2) The Packers had zero right to be upset with Cohen for his story last week. It was not the type of piece where there was loaded language accusing the organization of negligence, or scolding them for continuing to employ Guion. It was matter-of-fact reporting of incidents that, again, are a matter of public record. Playing in by far the smallest NFL market, the Packers have it easier than some other franchises when it comes to controlling the message [UPDATE: It was rightfully pointed out to me that this previous sentence was unfair, and I rescind it. Many good reporters cover the Packers, for a variety outlets.] However unfortunate it was for them that reality and good PR are not one in the same, it’s disappointing that at least one of their employees reacted this way.

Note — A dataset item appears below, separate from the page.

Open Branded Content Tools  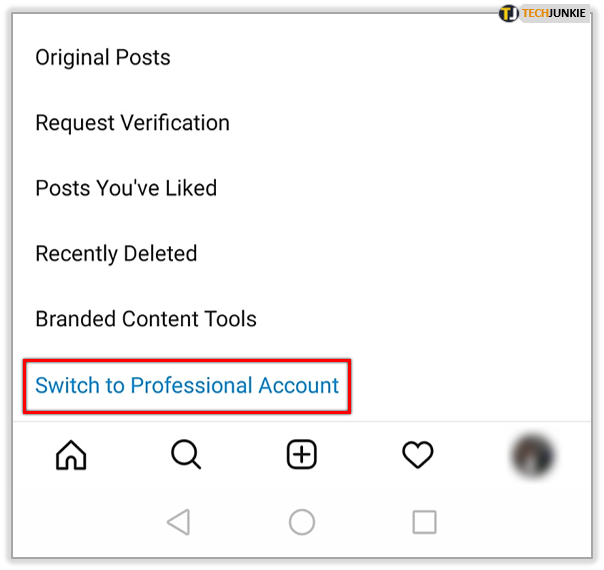[146, 319]
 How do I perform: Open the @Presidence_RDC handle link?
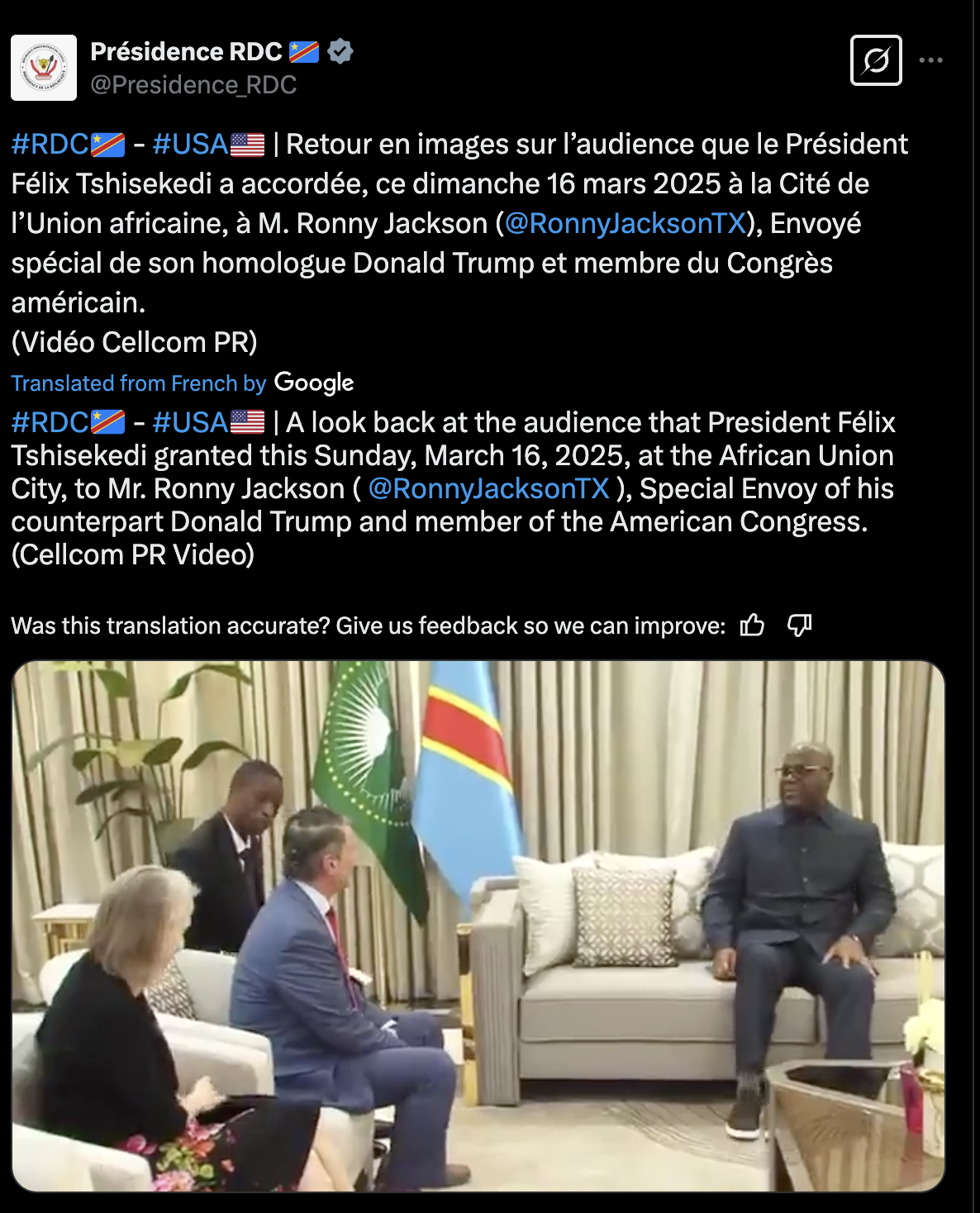[x=193, y=85]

3) This anecdote about Cohen’s run-in with a Packers employee was part of a broader story McGinn was telling about how the Packers are not above the fray when it comes to taking character risks. He also mentioned Colt Lyerla — last year McGinn lamented the team’s going to “the gutter” to sign him — and concluded:

"“There’s days I’ll go home and say to my wife, ‘We are in a sleazy business,'” an NFL assistant coach with more than 25 years of experience said last week. He’s right, and the Packers are part of it. In house, they like to boast about the so-called “Packer Way,” and all that the organization believes that represents. The Packers cultivate a holier than thou image, and their followers eat it up. The truth is, the Packers are like just about every other franchise when it comes to looking the other way and hoping for the best when it comes to procuring problem players."

There’s a lot of cognitive dissonance required to enjoy sports, and especially football. We know that the players are not always the best people, and that they often thrive on the field not just in spite of this, but because of their inherent violent streak. The sport itself mangles its participants’ bodies and brains. Aware of all this, we’re still going to spend all day ravenously consuming it.

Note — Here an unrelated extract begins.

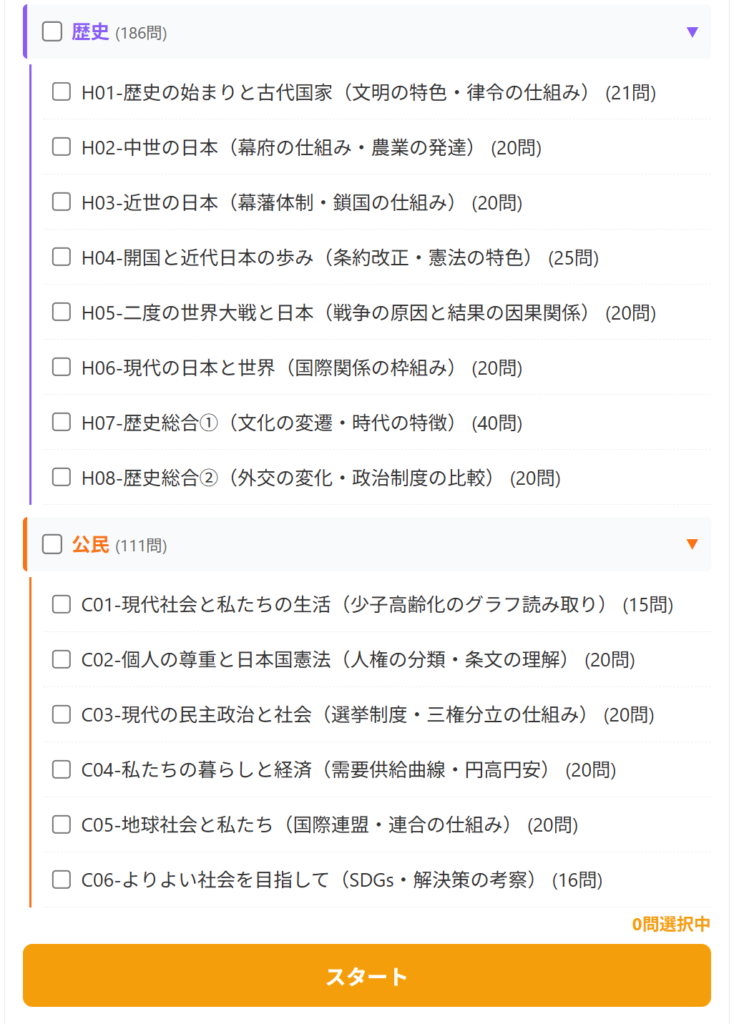The image size is (739, 1024).
Task: Enable the H08 歴史総合② checkbox
Action: pyautogui.click(x=61, y=477)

I’ve grappled back and forth about whether the NFL should act to supersede our flawed criminal justice system (based purely on incentives, this certainly shouldn’t be left up to individual teams). This is a league that has, to put it kindly, not earned the benefit of the doubt when it comes to its investigative ethics and competence. There isn’t a leadership structure there that inspires confidence that their goal would be to right wrongs. While that result may end up being a byproduct of individual instances, in aggregate the league has proven more concerned with its own imagery — working backwards to “prove” what it was looking for — than actual justice. Are we sure we want this institution to have more power?

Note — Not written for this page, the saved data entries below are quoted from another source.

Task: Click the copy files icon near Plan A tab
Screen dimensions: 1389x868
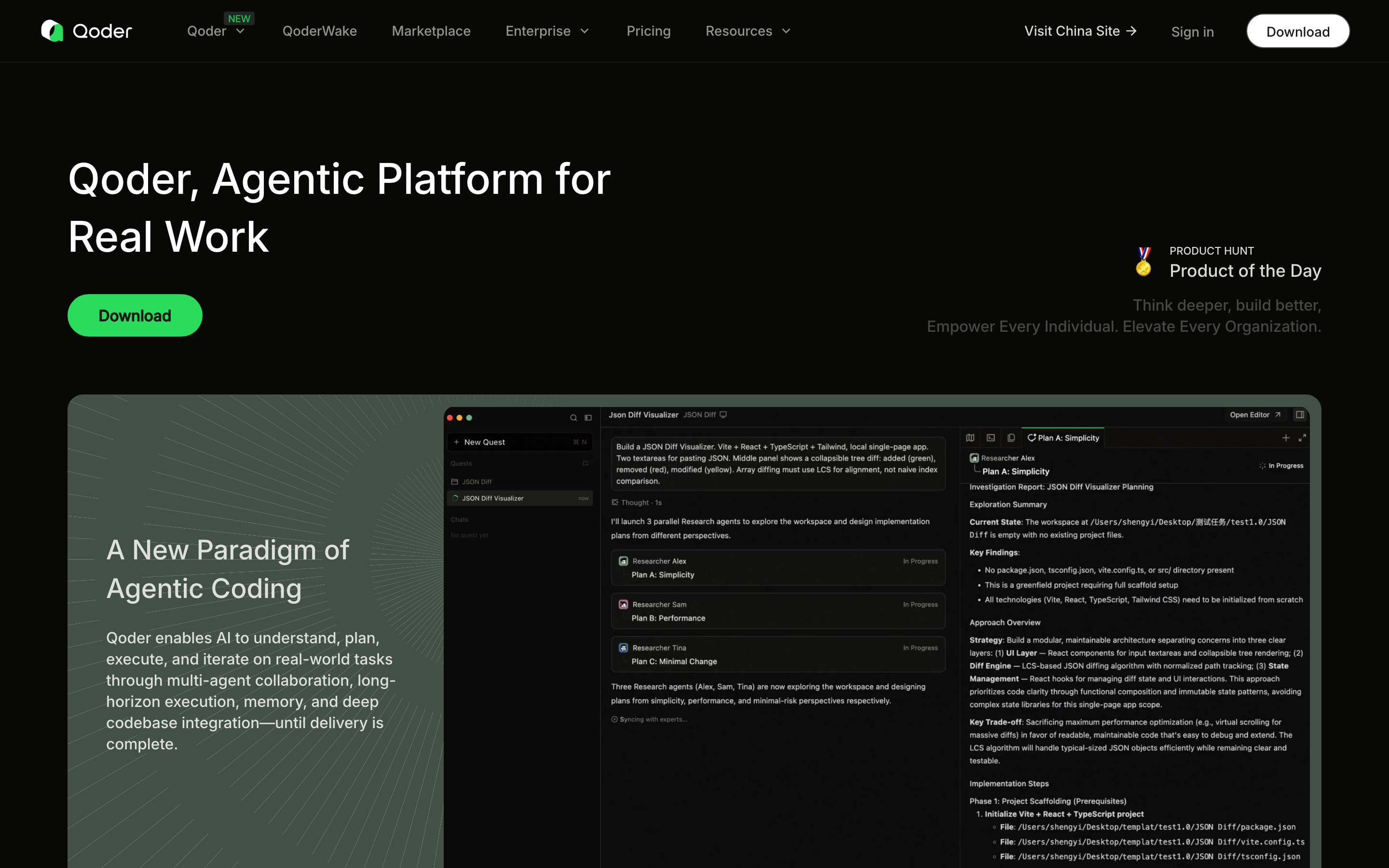Action: pos(1011,438)
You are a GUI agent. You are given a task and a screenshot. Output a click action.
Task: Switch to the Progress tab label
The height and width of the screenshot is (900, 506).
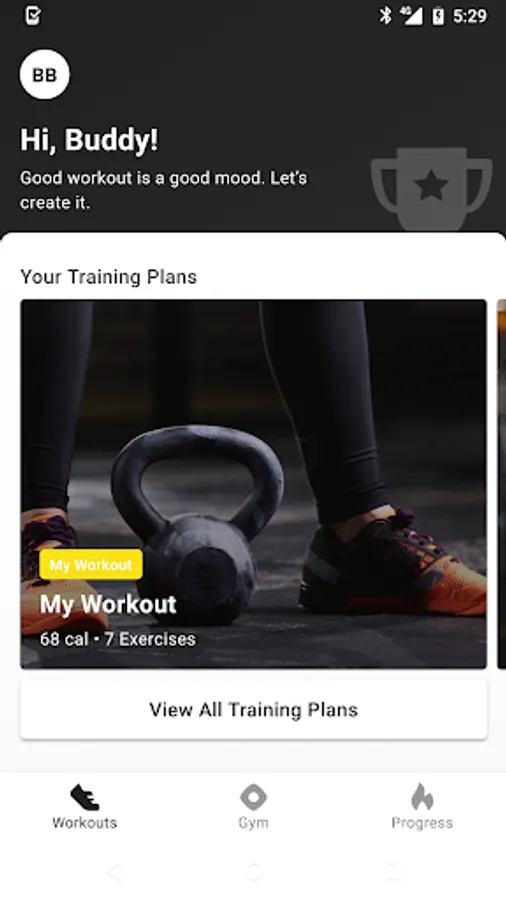tap(422, 823)
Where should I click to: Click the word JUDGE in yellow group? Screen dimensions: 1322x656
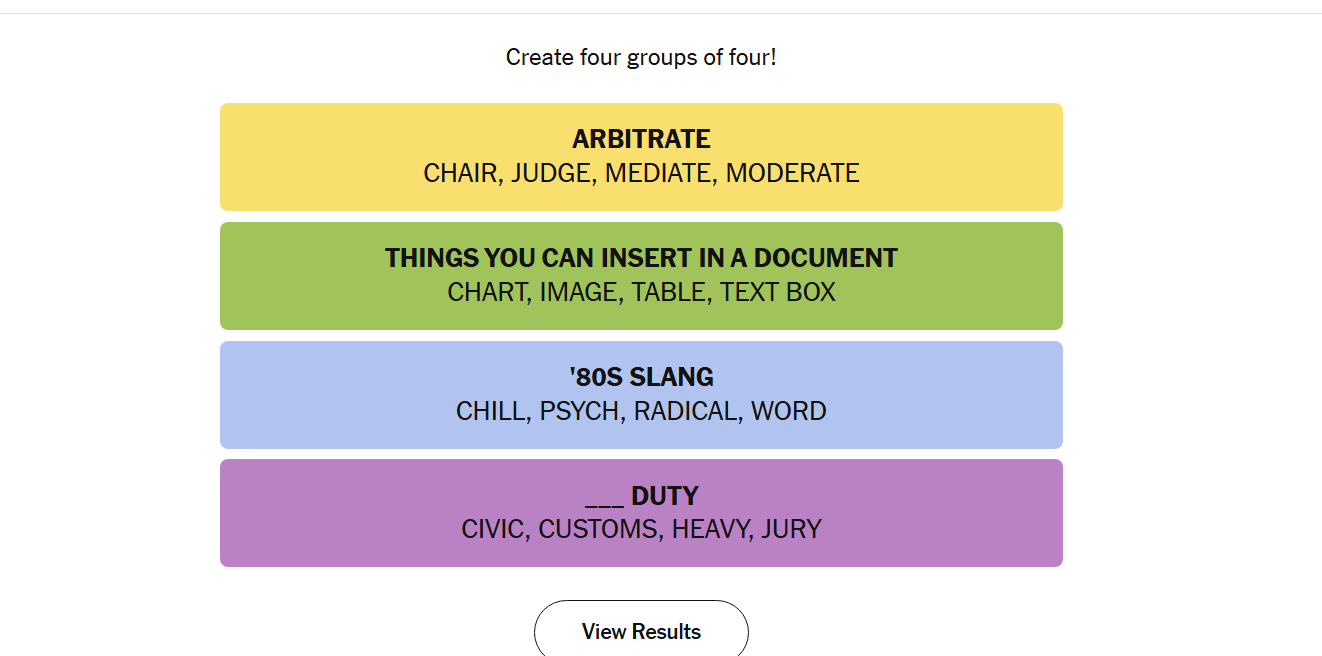pos(551,173)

As a Packers fan, I cringed when I read Cohen and Diedrich’s piece on Guion last week, and nodded guiltily at most of what McGinn wrote in his follow-up (one area of it I disagreed with was the implication that Johnny Jolly’s repeated troubles with codeine represented a character flaw). Jerry Jones gets crucified for tone-deaf defenses of Greg Hardy, but at least he faces reporters and is transparent about what is on his mind. The Packers, who never stop touting their commitment to the community, “no commented,” and then got upset that reporters had the audacity to publish facts in a balanced manner. Nevertheless, I have no doubts that I’ll get out of my seat and scream with joy if Guion sacks Peyton Manning tonight.